====== DOCUMENT PASSAGE ======

Boryk countered that Lunchbox has an 80/20 goal for its clients, seeking to reach 20 percent of digital orders coming in through native channels. Thus far, he said its partnered restaurants have actually reached 46 percent native orders on average.
“That’s sitting great,” Boryk said. “It’s not about cannibalizing, it’s about growing those third-party channels and using them to consistently advertise as a marketing tool for awareness and building promotion, whether it’s using those third parties, using Yelp or using other systems, knowing how to use them effectively” to shift customer ordering habits.
Canter said some commonly discussed strategies to convert third-party customers to native channels violate contractual terms of service with delivery providers, which is something his family’s restaurant has been careful to abide by. Instead, Canter’s Deli has focused on improving third-party economics by removing menu items with high food costs and raising menu prices for third-party marketplaces between 5 and 10 percent—which he said most delivery providers are “actually OK with now.”
He also said operators shouldn’t overlook the unique costs that come from native deliveries, including paying for the last-mile delivery, whether that’s using in-house drivers or outsourcing via local couriers.
“There’s still some associated costs that are from the marketing spend and whatever else is going into acquiring that customer, so it’s not as big of a gap as I think everyone thinks it is,” Canter said about native delivery compared to third-party. “There’s still those fees associated with it when someone’s ordering on your website, so the answer is both, we’re trying to maximize both our order volume internally on our own direct channel and also appear as high up on the search engines of these platforms and really maximizing that digital real estate strategy.”
Asked how restaurant operators should evaluate the many new service providers and product pitches coming their way, Boryk said that there should be a balance between determining the most important key performance indicators for the business, as well as determining what software or technology or marketing platforms already are in place that are working well.
“Let’s say you’re using Ovation for customer feedback and that’s really working and helping out,” he said. If you’d like to keep using that service, Boryk suggested asking a potential vendor how willing they are to work with that existing component, as well as logistics compatibility for current or existing business formats, whether that’s delivery fulfillment via DoorDash drive or an agnostic last-mile delivery provider like Relay.

====== RECORDS PROVIDED ======

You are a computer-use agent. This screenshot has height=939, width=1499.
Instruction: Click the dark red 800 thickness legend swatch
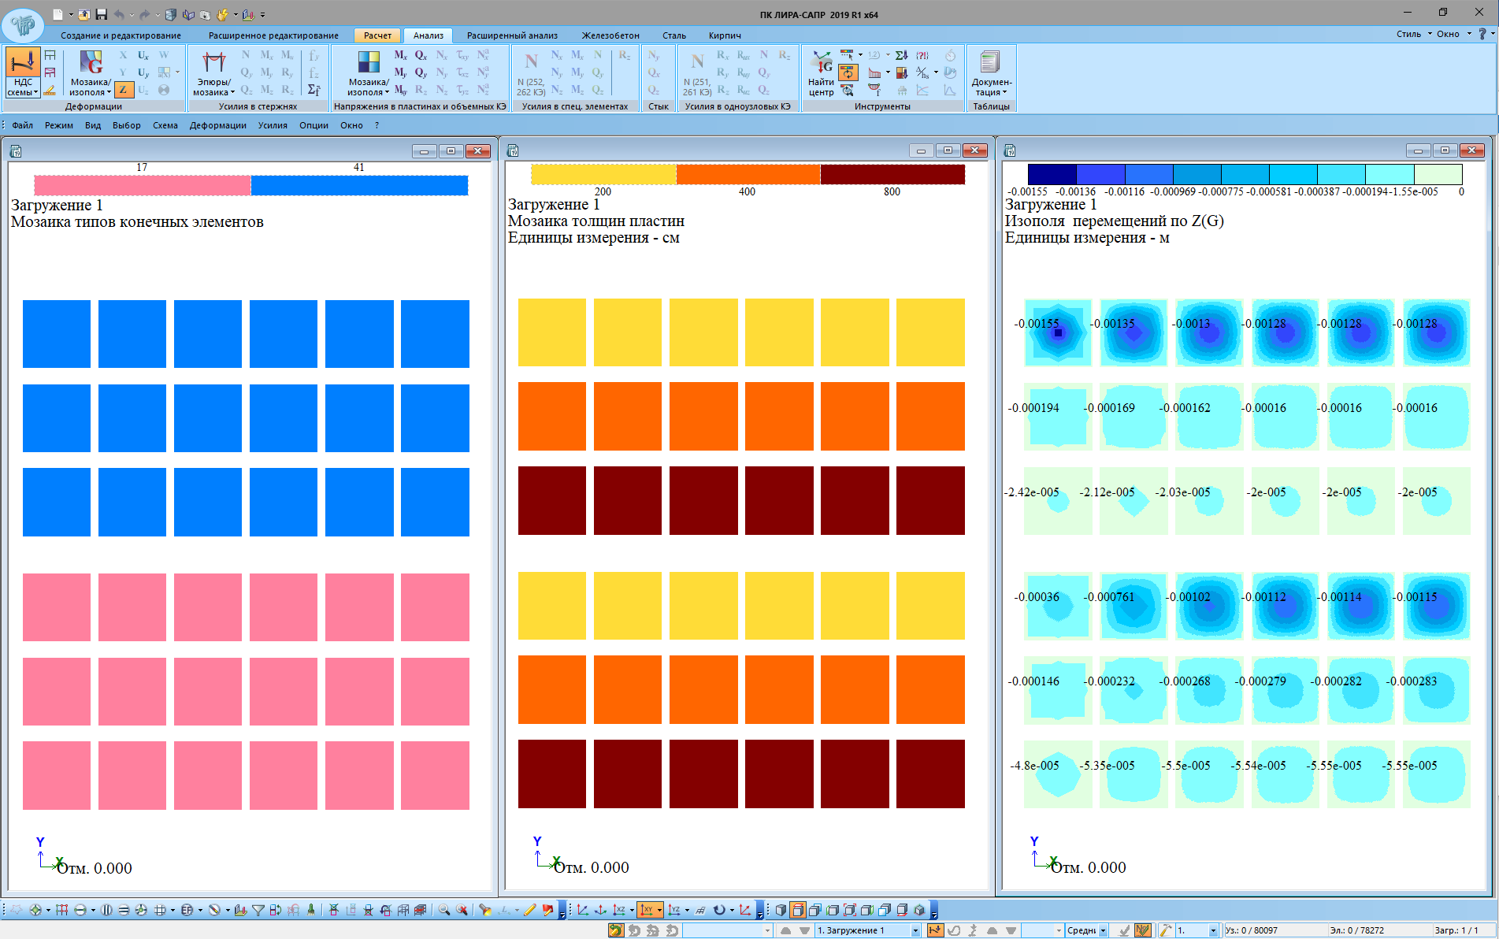point(892,175)
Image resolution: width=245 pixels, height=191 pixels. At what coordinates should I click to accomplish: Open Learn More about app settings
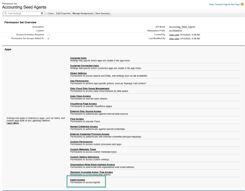13,123
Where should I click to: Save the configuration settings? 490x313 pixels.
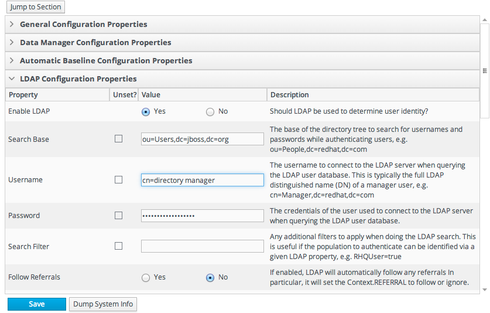[37, 304]
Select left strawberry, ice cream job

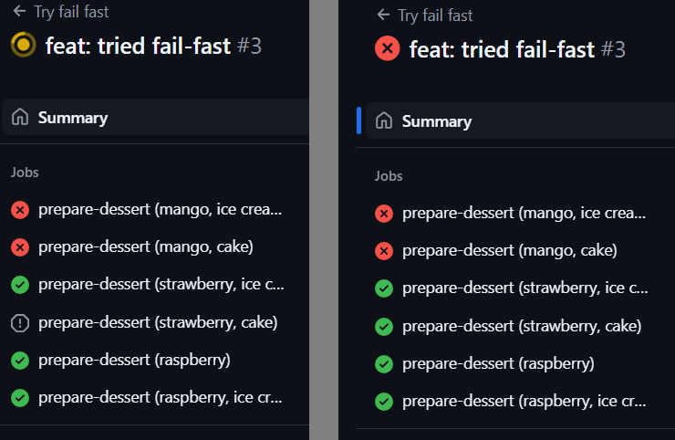click(161, 285)
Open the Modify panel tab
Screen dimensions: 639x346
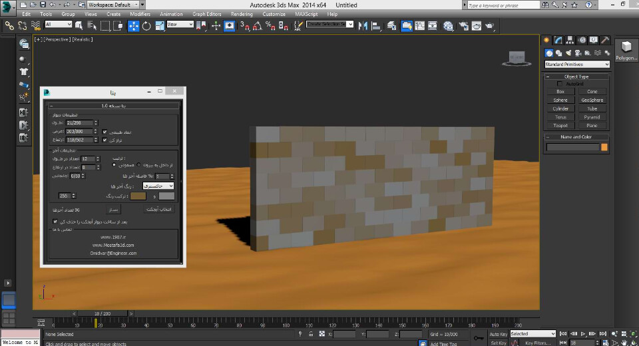click(559, 40)
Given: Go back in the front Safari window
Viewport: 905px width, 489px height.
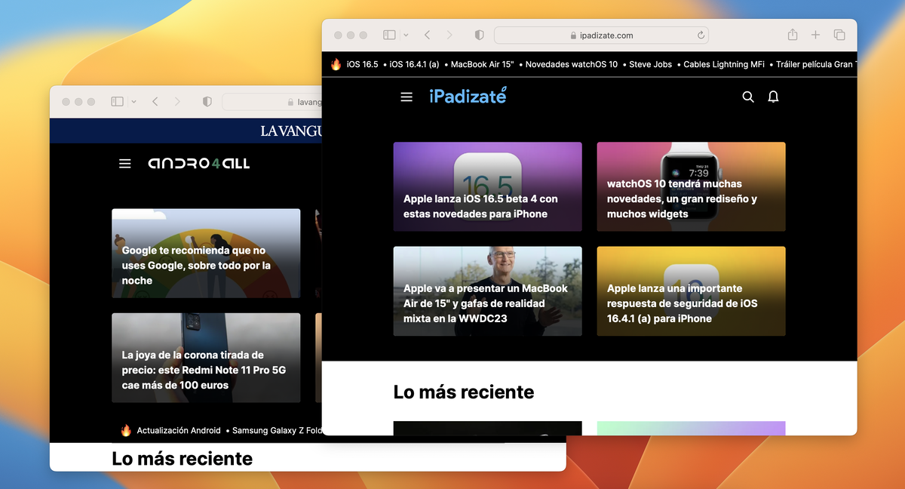Looking at the screenshot, I should pyautogui.click(x=427, y=35).
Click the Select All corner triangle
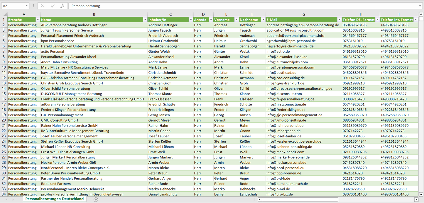424x203 pixels. tap(4, 14)
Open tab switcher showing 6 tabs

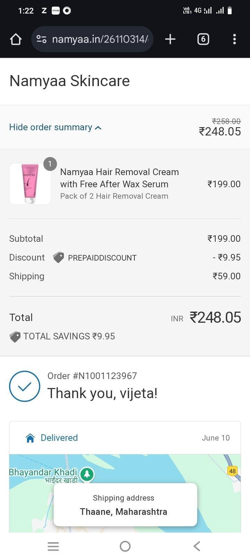[x=203, y=39]
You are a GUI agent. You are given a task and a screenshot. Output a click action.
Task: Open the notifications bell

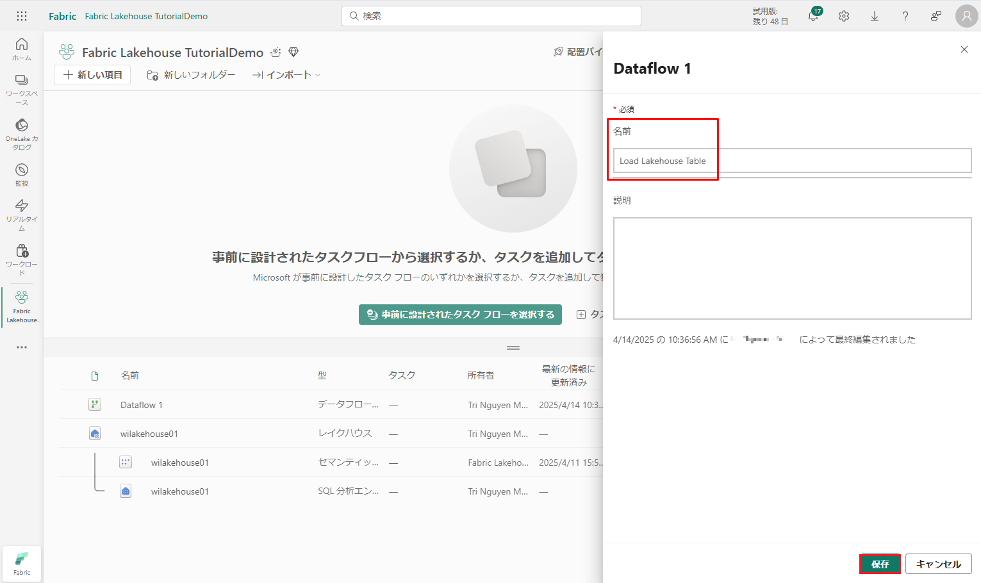813,17

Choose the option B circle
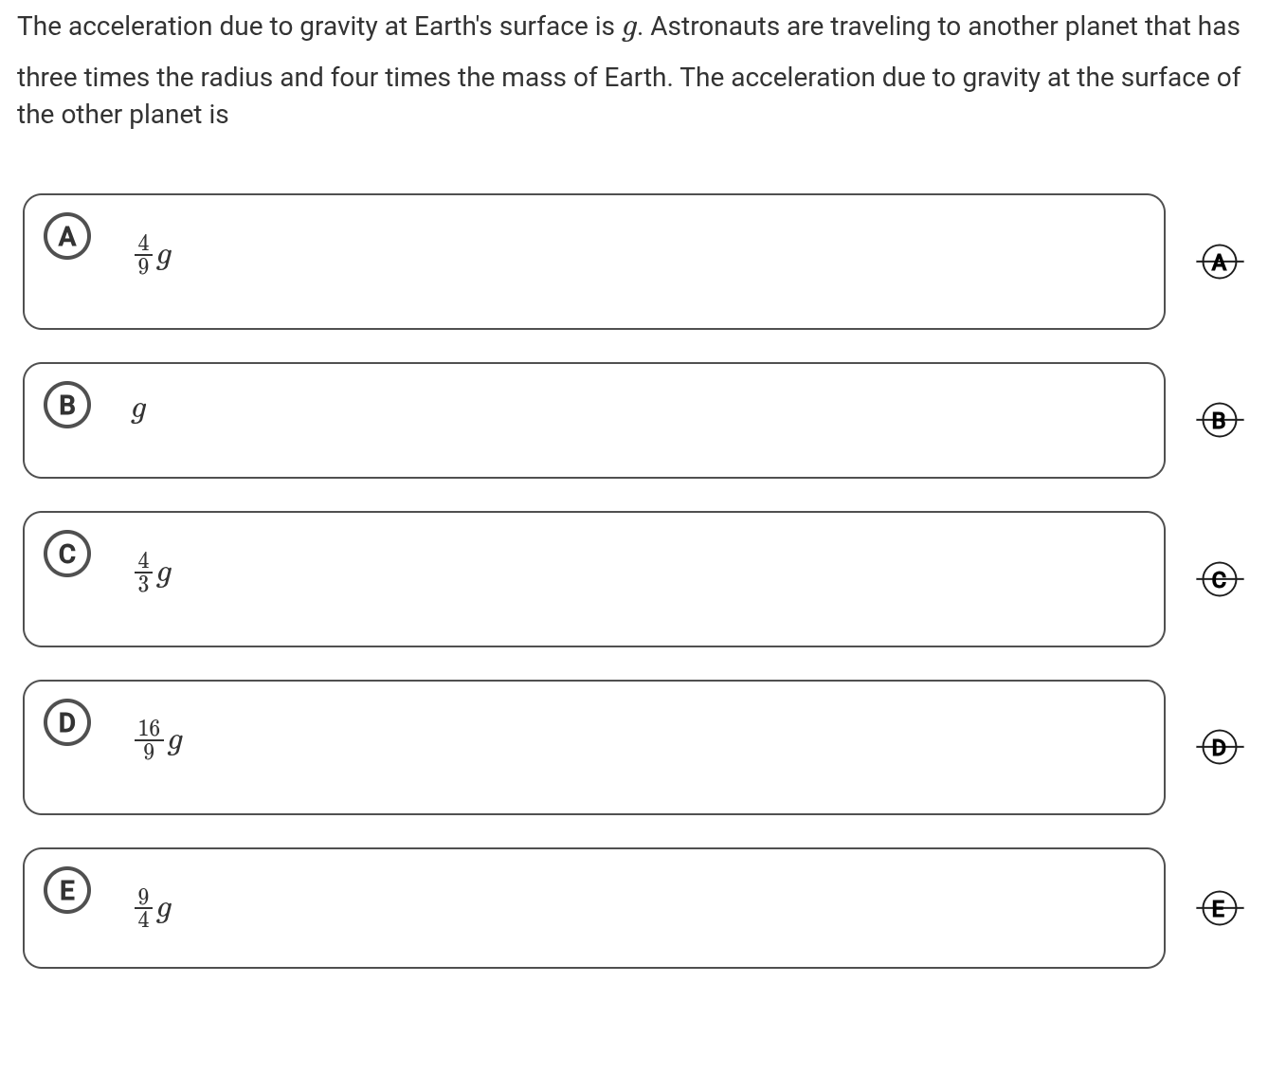[67, 405]
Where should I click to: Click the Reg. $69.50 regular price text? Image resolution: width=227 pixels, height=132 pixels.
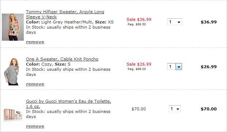[x=137, y=24]
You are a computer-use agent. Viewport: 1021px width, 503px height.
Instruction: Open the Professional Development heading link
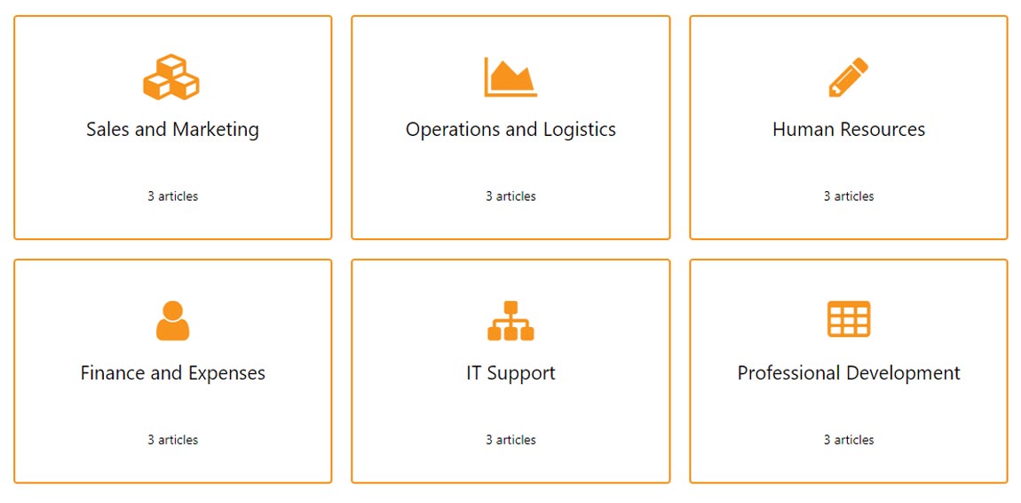pos(849,373)
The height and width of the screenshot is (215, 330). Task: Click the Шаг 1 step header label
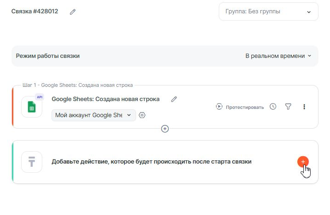point(77,85)
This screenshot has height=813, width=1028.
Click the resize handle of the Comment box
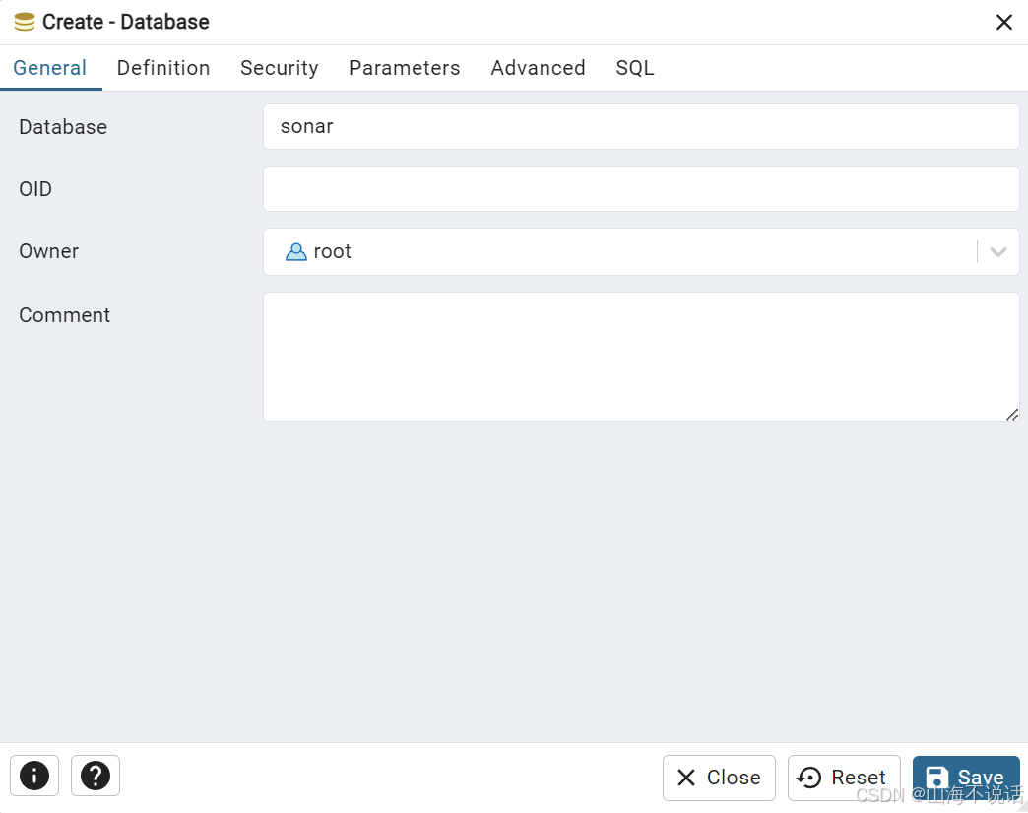coord(1012,415)
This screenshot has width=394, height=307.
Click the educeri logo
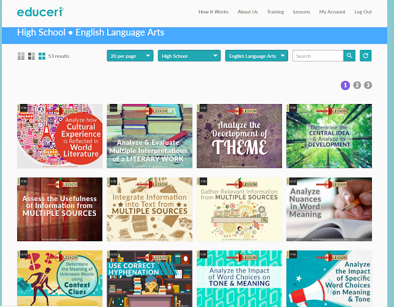(x=41, y=12)
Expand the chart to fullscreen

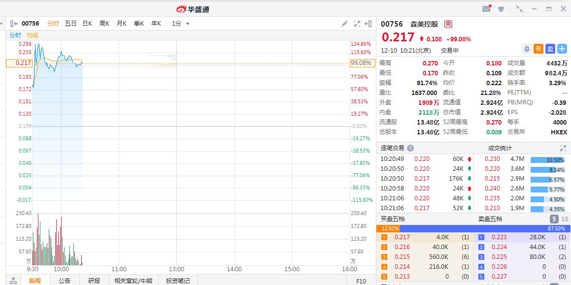click(357, 24)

======

APPLY WHAT YOU READ.
1: Answer these questions using the restaurant delivery passage.
(a) On average, what share of native orders have Lunchbox's partnered restaurants reached?
(b) By how much has Canter's Deli raised menu prices for third-party marketplaces?
(c) Which service does Boryk use as his example for customer feedback?
2: Write out the restaurant delivery passage word for word, from "Asked how restaurant" through "are working well.".

RESPONSES FOR EACH TASK.
1:
(a) 46 percent
(b) Between 5 and 10 percent
(c) Ovation

2:
Asked how restaurant operators should evaluate the many new service providers and product pitches coming their way, Boryk said that there should be a balance between determining the most important key performance indicators for the business, as well as determining what software or technology or marketing platforms already are in place that are working well.